Quand une toile semble achevée, on la met de côté, "face au mur, disait Miro, pour qu'elle se peigne un peu tout seule". Et puis on l'oublie, on l'abandonne au monde. Et c'est bien plus tard qu'on pourra clairement discerner ce qui a continué à pousser à l'intérieur de vous, ce qui était mort-né et ce qui a désormais sa vie propre.

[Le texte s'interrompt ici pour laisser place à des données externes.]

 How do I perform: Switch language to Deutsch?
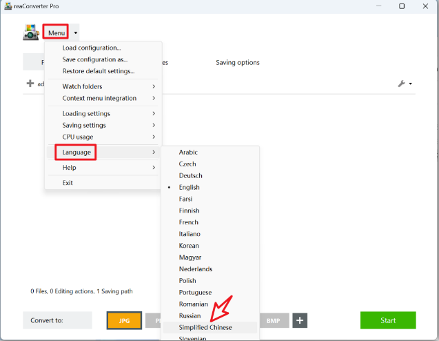point(190,175)
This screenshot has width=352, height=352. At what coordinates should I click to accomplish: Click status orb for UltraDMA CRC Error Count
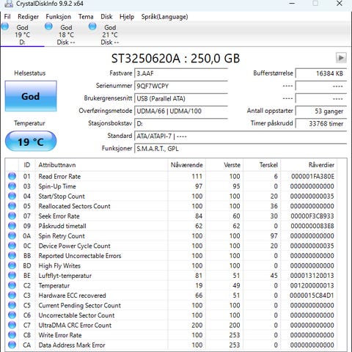[x=12, y=325]
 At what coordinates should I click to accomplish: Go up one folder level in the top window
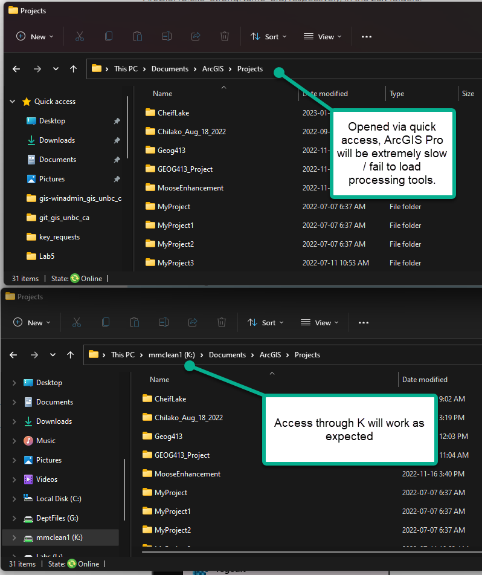tap(73, 68)
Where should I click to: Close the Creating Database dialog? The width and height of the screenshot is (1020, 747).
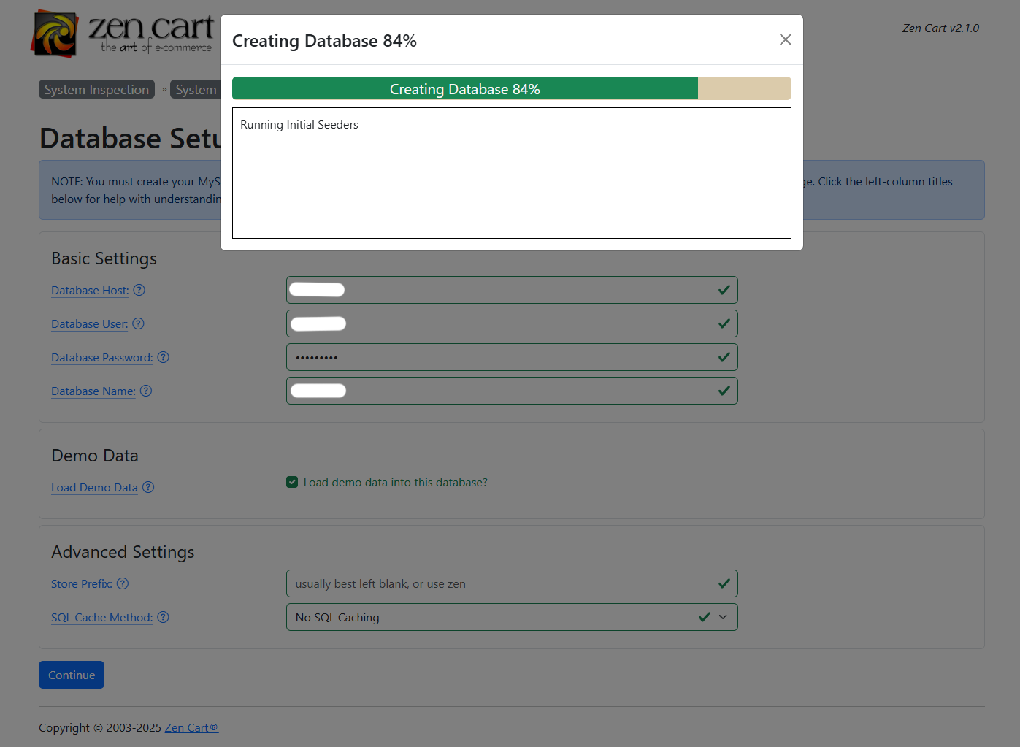[785, 39]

2· enigme a moi-meme. La création (et sa trace, l'œuvre) restera à jamais énigmatique. Que j'écrive des choses parfois incompréhensibles, non seulement je l'admets (puisqu'elles restent parfois mystérieuses pour moi-même) mais je le revendique. Une dame déclarait à Picasso : "Maître, j'admire beaucoup vos tableaux, mais je ne les comprends pas. – Il ne manquerait plus que ça ! Est-ce que vous comprenez le chant d'un oiseau ? Hein ? Quoi ?!? Et les pommes frites, vous les comprenez les pommes frites ?" Sur le processsus de création, le même Picasso déclarait : "Quand on a oublié tous les autres tableaux, tout ce qu'on sait et qu'on vous a appris, quand on devient bête, il arrive un moment où tout ce qu'on fait est raté. Mais c'est justement à ce moment-là qu'il se produit quelque chose qui nous dépasse et qu'on redevient soi-même." Et tous les intimes du maître catalan ont pareillement remarqué la transe dans laquelle il se mettait pour peindre.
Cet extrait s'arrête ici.